Washington Court Hears Emotional Damage Claim in Privacy Case
Stanmore Cooper says he should be able to sue the government for emotional distress in a medical privacy case when agencies improperly shared his records. Government lawyers want his lawsuit thrown out.
The Supreme Court heard Wednesday from federal lawyers who said the government cannot be sued for such damages under the Privacy Act.
The San Francisco man, who is HIV-positive, disclosed that information to Social Security officials to receive medical benefits, but withheld it from the Federal Aviation Administration. During a criminal investigation involving pilots’ medical fitness to fly, the Social Security Administration gave the FAA the medical records of some 45,000 Northern California residents who applied for licenses.
The FAA was investigating whether pilots were using one set of doctors to certify their fitness to fly while applying to Social Security for disability payments using other doctors to support claims of illness and injury.
Cooper was identified in “Operation Safe Pilot” as an FAA licensee who also was receiving disability benefits. He admitted withholding his HIV condition from the FAA on applications filed between 1998 and 2004. Cooper pleaded guilty to a misdemeanor charge of making a false statement. He paid a $1,000 fine.
The FAA has since changed its policy, but HIV-positive applicants once were denied a pilot’s license.
Despite the conviction, he sued the federal government in 2007 for violating the Privacy Act after discovering that the Social Security Administration turned over his medical records to the FAA without his consent.

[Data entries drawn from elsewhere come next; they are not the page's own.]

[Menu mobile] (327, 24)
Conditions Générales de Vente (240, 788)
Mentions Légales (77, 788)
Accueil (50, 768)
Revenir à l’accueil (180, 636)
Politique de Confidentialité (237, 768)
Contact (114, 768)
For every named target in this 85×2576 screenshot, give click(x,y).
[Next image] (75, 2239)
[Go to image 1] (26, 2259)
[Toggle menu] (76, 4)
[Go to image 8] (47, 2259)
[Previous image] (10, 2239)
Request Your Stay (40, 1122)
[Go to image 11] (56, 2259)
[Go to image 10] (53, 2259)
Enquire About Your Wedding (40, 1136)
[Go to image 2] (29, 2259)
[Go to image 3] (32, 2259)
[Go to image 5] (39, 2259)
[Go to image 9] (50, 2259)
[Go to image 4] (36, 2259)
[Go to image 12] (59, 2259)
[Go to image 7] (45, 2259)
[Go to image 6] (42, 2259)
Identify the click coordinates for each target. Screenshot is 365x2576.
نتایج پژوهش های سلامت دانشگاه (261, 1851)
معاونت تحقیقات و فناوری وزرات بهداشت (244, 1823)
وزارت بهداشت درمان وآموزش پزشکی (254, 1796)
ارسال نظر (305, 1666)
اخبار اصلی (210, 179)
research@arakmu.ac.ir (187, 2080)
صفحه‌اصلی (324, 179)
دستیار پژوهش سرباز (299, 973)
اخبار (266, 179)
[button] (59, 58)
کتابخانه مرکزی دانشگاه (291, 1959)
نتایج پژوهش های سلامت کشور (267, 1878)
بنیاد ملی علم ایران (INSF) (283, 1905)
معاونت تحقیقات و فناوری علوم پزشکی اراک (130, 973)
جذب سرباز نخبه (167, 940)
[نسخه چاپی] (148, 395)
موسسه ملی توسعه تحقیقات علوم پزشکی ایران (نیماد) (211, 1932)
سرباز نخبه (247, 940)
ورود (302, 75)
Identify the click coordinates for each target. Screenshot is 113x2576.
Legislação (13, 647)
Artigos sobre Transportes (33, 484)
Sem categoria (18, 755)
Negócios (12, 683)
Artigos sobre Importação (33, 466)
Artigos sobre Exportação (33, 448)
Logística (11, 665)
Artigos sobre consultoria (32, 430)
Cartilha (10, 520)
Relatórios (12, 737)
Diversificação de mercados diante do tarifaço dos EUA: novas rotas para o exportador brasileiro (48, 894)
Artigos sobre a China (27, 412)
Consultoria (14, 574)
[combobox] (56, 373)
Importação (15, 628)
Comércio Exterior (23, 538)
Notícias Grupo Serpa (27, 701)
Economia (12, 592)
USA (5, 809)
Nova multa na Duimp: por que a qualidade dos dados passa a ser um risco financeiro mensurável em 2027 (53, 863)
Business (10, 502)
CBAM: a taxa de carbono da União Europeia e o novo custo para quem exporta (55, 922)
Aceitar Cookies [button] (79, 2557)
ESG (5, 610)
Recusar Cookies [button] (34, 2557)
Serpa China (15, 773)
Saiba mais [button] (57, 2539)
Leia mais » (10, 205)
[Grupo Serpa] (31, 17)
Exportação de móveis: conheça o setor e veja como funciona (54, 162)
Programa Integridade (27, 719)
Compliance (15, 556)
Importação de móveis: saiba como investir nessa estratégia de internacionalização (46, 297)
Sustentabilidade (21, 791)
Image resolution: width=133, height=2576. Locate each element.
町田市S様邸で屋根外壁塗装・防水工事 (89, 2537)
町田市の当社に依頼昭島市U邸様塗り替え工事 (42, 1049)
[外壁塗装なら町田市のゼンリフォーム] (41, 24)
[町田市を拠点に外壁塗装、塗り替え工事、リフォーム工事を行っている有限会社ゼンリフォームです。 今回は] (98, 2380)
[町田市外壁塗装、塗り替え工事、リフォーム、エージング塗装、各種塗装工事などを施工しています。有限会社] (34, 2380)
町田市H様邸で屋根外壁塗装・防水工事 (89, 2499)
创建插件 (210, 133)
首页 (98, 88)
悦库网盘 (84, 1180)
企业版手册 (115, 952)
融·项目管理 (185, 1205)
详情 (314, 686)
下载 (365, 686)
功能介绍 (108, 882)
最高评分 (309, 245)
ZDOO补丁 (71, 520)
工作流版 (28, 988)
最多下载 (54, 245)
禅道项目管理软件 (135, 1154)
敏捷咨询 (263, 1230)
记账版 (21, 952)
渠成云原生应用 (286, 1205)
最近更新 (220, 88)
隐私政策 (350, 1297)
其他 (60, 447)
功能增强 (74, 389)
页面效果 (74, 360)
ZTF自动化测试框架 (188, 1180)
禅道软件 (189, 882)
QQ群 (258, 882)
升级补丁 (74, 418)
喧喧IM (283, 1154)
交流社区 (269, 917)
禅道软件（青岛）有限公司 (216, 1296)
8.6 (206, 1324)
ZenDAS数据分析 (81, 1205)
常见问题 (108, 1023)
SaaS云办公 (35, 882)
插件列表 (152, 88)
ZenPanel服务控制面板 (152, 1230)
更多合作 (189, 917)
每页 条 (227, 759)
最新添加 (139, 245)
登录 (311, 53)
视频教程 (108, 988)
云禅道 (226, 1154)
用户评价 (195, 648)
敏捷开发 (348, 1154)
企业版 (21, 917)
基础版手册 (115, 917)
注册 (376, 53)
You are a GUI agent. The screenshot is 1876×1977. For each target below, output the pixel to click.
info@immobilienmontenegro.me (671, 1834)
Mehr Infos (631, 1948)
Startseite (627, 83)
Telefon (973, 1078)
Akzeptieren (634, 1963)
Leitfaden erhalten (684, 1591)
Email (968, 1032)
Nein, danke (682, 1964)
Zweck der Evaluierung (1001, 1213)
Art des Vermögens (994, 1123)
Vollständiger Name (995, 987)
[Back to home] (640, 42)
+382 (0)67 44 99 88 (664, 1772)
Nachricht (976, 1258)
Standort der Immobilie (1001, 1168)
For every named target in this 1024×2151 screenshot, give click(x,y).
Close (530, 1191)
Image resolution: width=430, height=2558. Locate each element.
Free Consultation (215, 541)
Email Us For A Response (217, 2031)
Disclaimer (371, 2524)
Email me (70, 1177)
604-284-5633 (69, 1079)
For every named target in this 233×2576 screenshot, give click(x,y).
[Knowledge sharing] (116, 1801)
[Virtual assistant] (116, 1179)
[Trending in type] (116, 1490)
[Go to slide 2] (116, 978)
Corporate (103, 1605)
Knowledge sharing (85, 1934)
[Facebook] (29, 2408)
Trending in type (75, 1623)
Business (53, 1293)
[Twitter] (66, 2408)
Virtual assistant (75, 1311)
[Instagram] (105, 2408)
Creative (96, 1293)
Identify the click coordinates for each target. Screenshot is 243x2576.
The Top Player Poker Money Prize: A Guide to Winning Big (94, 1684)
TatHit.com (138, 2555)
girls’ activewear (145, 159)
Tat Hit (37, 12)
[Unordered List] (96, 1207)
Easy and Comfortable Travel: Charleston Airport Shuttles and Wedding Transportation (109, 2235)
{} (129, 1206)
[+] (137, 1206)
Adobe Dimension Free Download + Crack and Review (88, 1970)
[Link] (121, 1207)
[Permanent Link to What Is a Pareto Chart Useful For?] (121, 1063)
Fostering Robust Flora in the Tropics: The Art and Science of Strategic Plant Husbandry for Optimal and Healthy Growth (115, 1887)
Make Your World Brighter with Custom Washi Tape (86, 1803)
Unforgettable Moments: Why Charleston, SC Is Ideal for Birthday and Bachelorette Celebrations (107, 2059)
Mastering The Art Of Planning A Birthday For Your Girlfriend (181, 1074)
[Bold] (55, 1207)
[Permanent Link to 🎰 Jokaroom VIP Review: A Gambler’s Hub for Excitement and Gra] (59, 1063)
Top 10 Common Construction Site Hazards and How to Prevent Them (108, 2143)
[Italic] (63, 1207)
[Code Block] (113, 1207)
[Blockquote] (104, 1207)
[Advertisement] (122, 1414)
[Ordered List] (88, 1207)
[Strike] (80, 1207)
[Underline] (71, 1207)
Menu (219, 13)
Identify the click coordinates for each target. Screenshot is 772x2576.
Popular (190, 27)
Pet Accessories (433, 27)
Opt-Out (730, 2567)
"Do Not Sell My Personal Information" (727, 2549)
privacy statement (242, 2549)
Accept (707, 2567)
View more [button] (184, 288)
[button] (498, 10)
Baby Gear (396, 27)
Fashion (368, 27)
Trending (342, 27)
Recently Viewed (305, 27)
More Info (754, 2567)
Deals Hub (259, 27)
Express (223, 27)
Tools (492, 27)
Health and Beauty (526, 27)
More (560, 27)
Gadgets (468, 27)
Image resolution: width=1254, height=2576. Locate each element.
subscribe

U.S. District Court Judge Vaughn Walker ruled he could only recover actual damages. Because Cooper only alleged emotional distress and no out-of-pocket expenses over disclosures of a disease he kept private, the judge tossed out the suit. But the 9th U.S. Circuit Court of Appeals overturned that, saying emotional distress caused by the disclosure of Cooper’s illness counts as actual damages. Other federal appeals courts have ruled differently.
Justice Department lawyer Eric J. Feigin said Congress never meant to allow emotional distress damages. “If Congress had intended to waive the sovereign immunity of the United States to allow uncapped emotional distress claims under the Privacy Act, it would have and was required to state that waiver clearly and unambiguously in the statutory text,” he said.
But that reading of the law would make the Privacy Act protections “virtually irrelevant,” said Cooper’s lawyer, Raymond A. Cardozo. That “would mean that the very individuals Congress sought to protect in this act would have no remedy at all for the primary form of harm,” he said.
The justices will rule sometime next year.
Justice Elena Kagan did not participate in this case because she worked on it while serving in the solicitor general’s office.